→ **What you have to do**
Copy everything from "Where should I click to: Toggle" down to "coord(714,474)", changing "sort order" to "sort direction" and leaving the rest as it is.

───── Data

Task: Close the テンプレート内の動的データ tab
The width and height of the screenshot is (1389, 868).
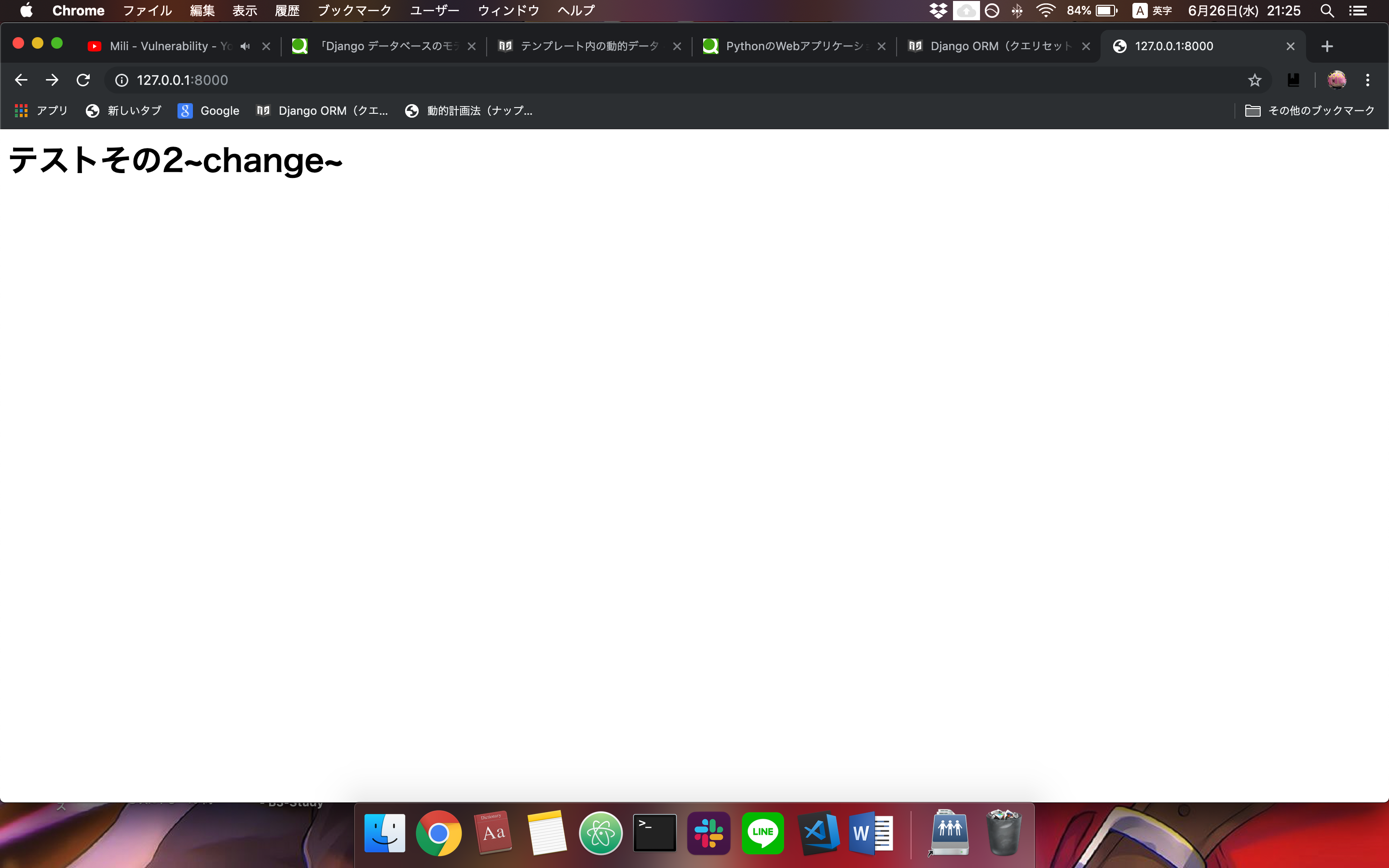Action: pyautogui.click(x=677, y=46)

──────────
───── Data

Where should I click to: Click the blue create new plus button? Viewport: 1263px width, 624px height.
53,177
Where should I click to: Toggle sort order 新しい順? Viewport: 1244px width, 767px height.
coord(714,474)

──────────

→ **Output of the exercise**
Where should I click to: Toggle sort direction 新しい順? Viewport: 1244px width, 767px height.
coord(714,474)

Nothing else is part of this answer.